■ Try it
Would you reproduce, without any alteration, the lines from the opening line of the entries through the line that has "(sample) (168, 481)" in it?

■ Exercise material
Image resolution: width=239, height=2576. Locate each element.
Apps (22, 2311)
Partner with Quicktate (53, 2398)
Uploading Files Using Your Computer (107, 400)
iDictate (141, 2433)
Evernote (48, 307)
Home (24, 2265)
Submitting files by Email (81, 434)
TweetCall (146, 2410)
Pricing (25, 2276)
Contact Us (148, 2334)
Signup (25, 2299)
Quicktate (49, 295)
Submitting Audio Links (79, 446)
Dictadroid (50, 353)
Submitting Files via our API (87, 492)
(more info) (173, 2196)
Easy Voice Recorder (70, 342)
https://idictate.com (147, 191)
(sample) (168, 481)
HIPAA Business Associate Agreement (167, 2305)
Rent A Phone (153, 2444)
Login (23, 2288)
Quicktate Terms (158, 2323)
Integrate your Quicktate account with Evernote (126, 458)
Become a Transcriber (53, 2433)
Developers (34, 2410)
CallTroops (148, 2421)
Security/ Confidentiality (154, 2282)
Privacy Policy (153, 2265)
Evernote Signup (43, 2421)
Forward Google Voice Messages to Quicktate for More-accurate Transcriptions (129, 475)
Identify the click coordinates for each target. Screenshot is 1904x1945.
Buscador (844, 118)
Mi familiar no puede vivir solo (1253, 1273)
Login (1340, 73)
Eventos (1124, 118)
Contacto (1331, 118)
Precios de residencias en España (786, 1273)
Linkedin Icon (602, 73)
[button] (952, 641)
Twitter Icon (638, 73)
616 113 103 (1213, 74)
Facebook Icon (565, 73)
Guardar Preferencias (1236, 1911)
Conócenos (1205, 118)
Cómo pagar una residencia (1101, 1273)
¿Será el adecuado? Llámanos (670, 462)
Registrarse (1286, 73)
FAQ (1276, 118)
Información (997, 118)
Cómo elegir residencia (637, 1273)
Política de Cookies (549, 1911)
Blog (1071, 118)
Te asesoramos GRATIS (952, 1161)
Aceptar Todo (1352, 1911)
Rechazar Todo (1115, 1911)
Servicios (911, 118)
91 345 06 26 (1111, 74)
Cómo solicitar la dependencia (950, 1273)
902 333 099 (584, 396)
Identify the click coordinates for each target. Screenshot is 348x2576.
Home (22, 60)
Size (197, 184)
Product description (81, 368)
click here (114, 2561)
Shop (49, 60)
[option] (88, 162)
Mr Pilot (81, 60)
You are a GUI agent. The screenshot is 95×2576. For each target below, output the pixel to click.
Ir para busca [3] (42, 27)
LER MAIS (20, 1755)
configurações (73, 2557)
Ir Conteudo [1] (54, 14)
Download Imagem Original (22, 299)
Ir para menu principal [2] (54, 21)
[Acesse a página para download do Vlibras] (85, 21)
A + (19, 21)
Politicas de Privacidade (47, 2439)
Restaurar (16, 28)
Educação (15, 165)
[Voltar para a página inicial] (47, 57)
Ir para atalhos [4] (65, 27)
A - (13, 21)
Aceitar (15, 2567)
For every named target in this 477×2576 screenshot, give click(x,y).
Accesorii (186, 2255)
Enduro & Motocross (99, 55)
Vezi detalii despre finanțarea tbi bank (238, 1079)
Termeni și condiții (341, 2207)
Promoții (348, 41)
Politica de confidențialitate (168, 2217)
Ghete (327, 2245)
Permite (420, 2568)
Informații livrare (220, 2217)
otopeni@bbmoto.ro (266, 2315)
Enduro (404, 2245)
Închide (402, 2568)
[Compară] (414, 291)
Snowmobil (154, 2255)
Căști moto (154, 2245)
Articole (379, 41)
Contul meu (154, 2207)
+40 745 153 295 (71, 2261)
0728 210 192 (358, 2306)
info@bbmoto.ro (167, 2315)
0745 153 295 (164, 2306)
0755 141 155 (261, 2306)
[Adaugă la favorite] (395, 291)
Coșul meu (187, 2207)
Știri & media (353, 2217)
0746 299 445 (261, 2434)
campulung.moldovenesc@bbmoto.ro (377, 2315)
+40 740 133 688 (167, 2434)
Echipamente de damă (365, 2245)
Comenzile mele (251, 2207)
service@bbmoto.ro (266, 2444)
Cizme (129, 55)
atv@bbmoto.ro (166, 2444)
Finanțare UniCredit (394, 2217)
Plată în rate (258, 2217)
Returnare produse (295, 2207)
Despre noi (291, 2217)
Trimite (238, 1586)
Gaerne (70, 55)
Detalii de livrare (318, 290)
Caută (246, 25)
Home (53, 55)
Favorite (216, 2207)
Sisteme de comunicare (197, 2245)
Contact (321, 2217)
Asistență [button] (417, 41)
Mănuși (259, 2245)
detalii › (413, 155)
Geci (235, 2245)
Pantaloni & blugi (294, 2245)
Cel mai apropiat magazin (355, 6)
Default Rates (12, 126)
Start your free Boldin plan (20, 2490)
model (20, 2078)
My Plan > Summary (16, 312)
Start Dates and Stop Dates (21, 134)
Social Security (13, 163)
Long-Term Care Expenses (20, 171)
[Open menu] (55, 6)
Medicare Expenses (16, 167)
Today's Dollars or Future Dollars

■ Response
Image resolution: width=239, height=2576. Locate each element.
Apps (22, 2311)
Partner with Quicktate (53, 2398)
Uploading Files Using Your Computer (107, 400)
iDictate (141, 2433)
Evernote (48, 307)
Home (24, 2265)
Submitting files by Email (81, 434)
TweetCall (146, 2410)
Pricing (25, 2276)
Contact Us (148, 2334)
Signup (25, 2299)
Quicktate (49, 295)
Submitting Audio Links (79, 446)
Dictadroid (50, 353)
Submitting Files via our API (87, 492)
(more info) (173, 2196)
Easy Voice Recorder (70, 342)
https://idictate.com (147, 191)
(sample) (168, 481)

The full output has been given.